Reproduce the records below exactly, but only between the lines holding "Given: Expand the SECURITY navigation menu" and "This screenshot has height=160, width=347.", inclusive.

Material shown:
================
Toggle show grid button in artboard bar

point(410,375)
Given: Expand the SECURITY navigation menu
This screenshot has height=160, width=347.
================
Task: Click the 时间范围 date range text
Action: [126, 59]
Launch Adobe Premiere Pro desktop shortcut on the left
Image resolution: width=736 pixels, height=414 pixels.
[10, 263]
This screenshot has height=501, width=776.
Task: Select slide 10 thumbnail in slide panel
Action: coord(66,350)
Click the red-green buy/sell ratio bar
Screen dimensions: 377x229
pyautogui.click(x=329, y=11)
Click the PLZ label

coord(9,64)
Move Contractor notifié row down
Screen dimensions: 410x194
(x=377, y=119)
================
The completed task:
Given: Expand the SECURITY navigation menu
This screenshot has height=160, width=347.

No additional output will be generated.